In one embodiment, each display pipeline 116 and 117 may be configured to operate independently of each other. In this embodiment, each display pipeline 116 and 117 may be configured to drive a separate display (although only one display is shown in FIG. 1). For example, in this embodiment, display pipeline 116 may be configured to drive a first display and display pipeline 117 may be configured to drive a second display. In another embodiment, the display 120 may be logically divided in half vertically. In this embodiment, display pipeline 116 may drive a first half of the screen, and display pipeline 117 may drive a second half of the screen. In this way, each display pipeline 116 and 117 may be configured to perform only half of the overall pixel processing. Software executing on processors 128 may be configured to program display pipelines 116 and 117 to operate according to the chosen embodiment. It is noted that in other embodiments, other numbers of display pipelines may be utilized in SOC 110 to drive a single display 120. For example, in another embodiment, four display pipelines may be utilized to drive a single display 120 which is logically partitioned into four portions.

The CPU complex 114 may include one or more CPU processors 128 that serve as the CPU of the SOC 110. The CPU of the system includes the processor(s) that execute the main control software of the system, such as an operating system. Generally, software executed by the CPU during use may control the other components of the system to realize the desired functionality of the system. The CPU processors 128 may also execute other software, such as application programs. The application programs may provide user functionality, and may rely on the operating system for lower level device control. Accordingly, the CPU processors 128 may also be referred to as application processors. The CPU complex may further include other hardware such as the L2 cache 130 and/or an interface to the other components of the system (e.g., an interface to the communication fabric 127).

The peripherals 118A-118B may be any set of additional hardware functionality included in the SOC 110. For example, the peripherals 118A-118B may include video peripherals such as video encoder/decoders, image signal processors for image sensor data such as camera, scalers, rotators, blenders, graphics processing units, etc. The peripherals 118A-118B may include audio peripherals such as microphones, speakers, interfaces to microphones and speakers, audio processors, digital signal processors, mixers, etc. The peripherals 118A-118B may include interface controllers for various interfaces external to the SOC 110 including interfaces such as Universal Serial Bus (USB), peripheral component interconnect (PCI) including PCI Express (PCIe), serial and parallel ports, etc. The peripherals 118A-118B may include networking peripherals such as media access controllers (MACs). Any set of hardware may be included.

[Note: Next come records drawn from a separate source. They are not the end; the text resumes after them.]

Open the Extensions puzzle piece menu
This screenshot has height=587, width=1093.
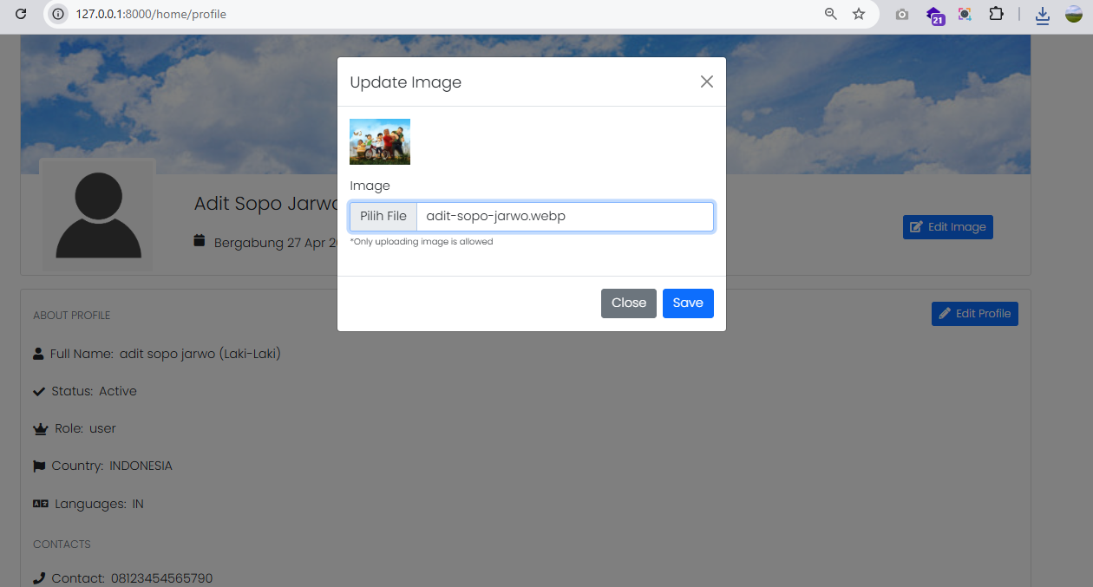click(996, 14)
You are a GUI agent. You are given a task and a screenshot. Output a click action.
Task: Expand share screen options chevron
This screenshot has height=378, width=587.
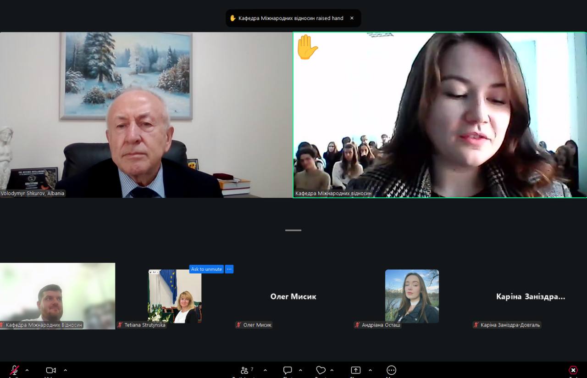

The memory controller 122 may generally include the circuitry for receiving memory operations from the other components of the SOC 110 and for accessing the memory 112 to complete the memory operations. The memory controller 122 may be configured to access any type of memory 112. For example, the memory 112 may be static random access memory (SRAM), dynamic RAM (DRAM) such as synchronous DRAM (SDRAM) including double data rate (DDR, DDR2, DDR3, etc.) DRAM. Low power/mobile versions of the DDR DRAM may be supported (e.g. LPDDR, mDDR, etc.). The memory controller 122 may include various queues for buffering memory operations, data for the operations, etc., and the circuitry to sequence the operations and access the memory 112 according to the interface defined for the memory 112.

The communication fabric 127 may be any communication interconnect and protocol for communicating among the components of the SOC 110. The communication fabric 127 may be bus-based, including shared bus configurations, cross bar configurations, and hierarchical buses with bridges. The communication fabric 127 may also be packet-based, and may be hierarchical with bridges, cross bar, point-to-point, or other interconnects.

It is noted that the number of components of the SOC 110 (and the number of subcomponents for those shown in FIG. 1, such as within the CPU complex 114) may vary from embodiment to embodiment. There may be more or fewer of each component/subcomponent than the number shown in FIG. 1. It is also noted that SOC 110 may include many other components not shown in FIG. 1. In various embodiments, SOC 110 may also be referred to as an integrated circuit (IC), an application specific integrated circuit (ASIC), or an apparatus.

Turning now to FIG. 2, a generalized block diagram of one embodiment of dual display pipelines for use in a SOC is shown. The two display pipelines 210 and 240 may be coupled to interconnect interface 250. Although two display pipelines are shown, in other embodiments, the host SOC (e.g., SOC 110) may include another number of display pipelines. Each of the display pipelines may be configured to process half of a source frame and display the resultant half of the destination frame on the corresponding half of the display (not shown).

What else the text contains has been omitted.